╭─ Dataset records

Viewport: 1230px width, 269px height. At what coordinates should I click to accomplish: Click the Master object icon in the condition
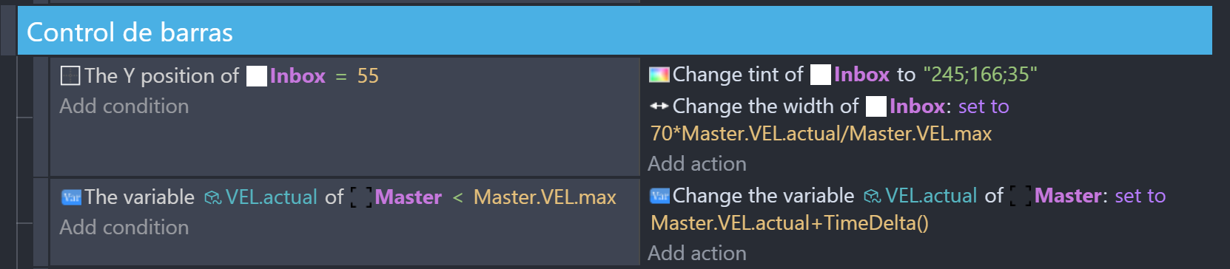click(360, 197)
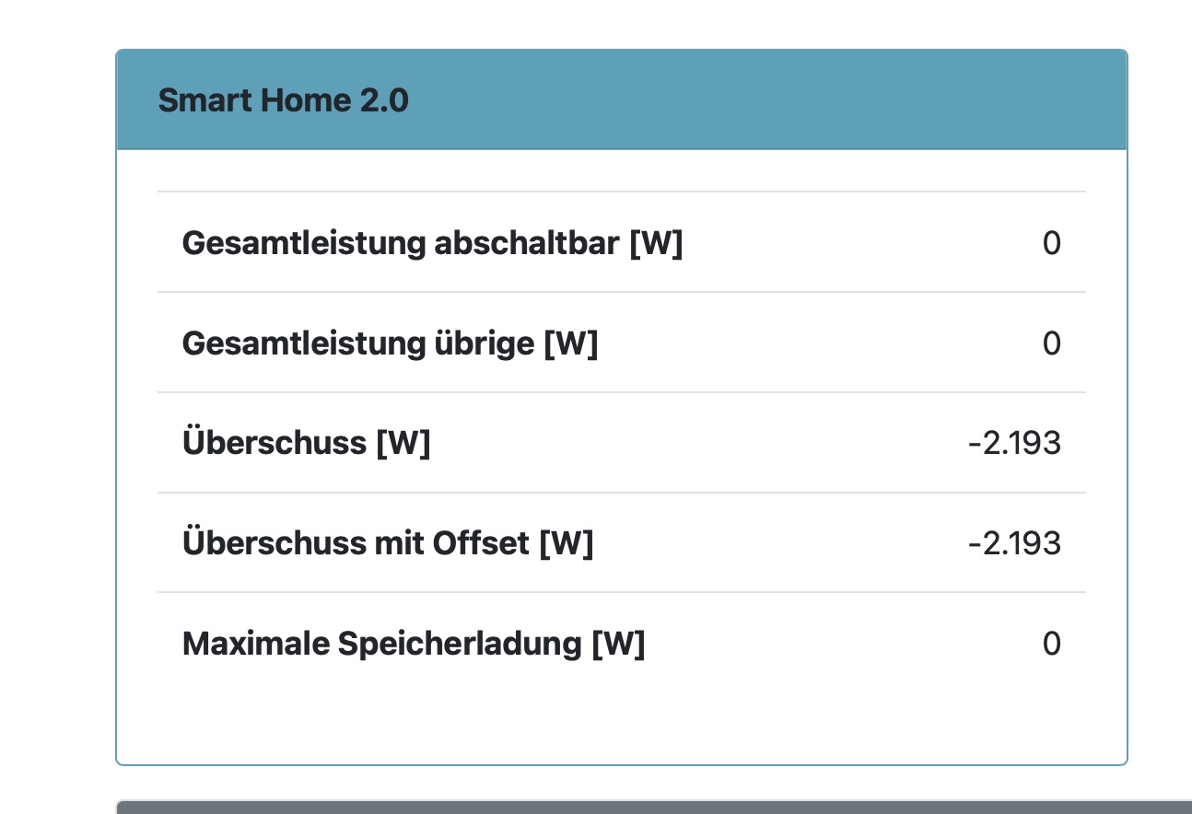1192x814 pixels.
Task: Select the Gesamtleistung abschaltbar label
Action: pyautogui.click(x=432, y=244)
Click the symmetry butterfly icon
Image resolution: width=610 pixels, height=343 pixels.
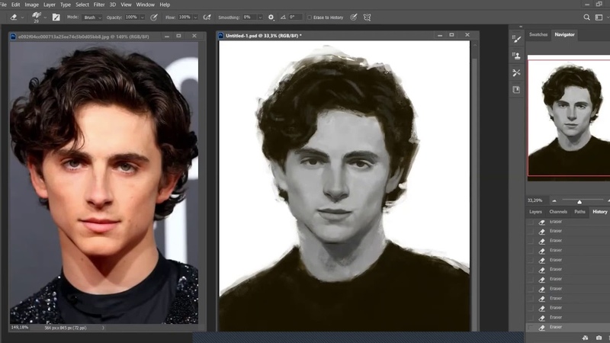(x=367, y=16)
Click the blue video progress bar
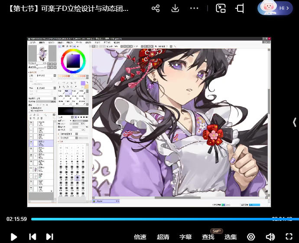This screenshot has height=243, width=299. (x=147, y=219)
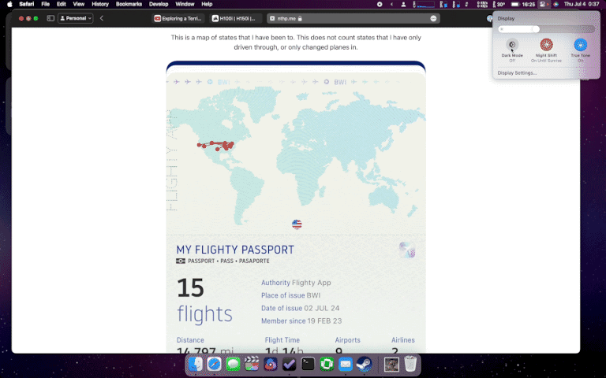This screenshot has width=606, height=378.
Task: Launch Steam from the Dock
Action: click(364, 364)
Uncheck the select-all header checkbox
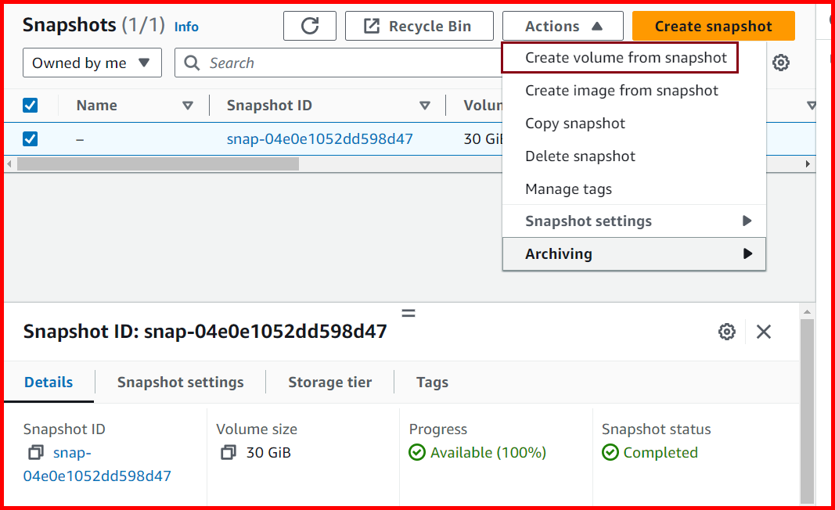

╰─

Exercise brief: Without carrying over any pictures, retype the records above exactly.

Response to the exercise:
Viewport: 1230px width, 269px height. At what coordinates should I click to accomplish: Click the Master object icon in the condition
click(360, 197)
1192x814 pixels.
Task: Select the Gesamtleistung abschaltbar label
Action: pyautogui.click(x=432, y=244)
Click the symmetry butterfly icon
Image resolution: width=610 pixels, height=343 pixels.
(x=367, y=16)
Click the blue video progress bar
This screenshot has height=243, width=299. (x=147, y=219)
This screenshot has width=606, height=378.
Task: Launch Steam from the Dock
Action: click(364, 364)
Uncheck the select-all header checkbox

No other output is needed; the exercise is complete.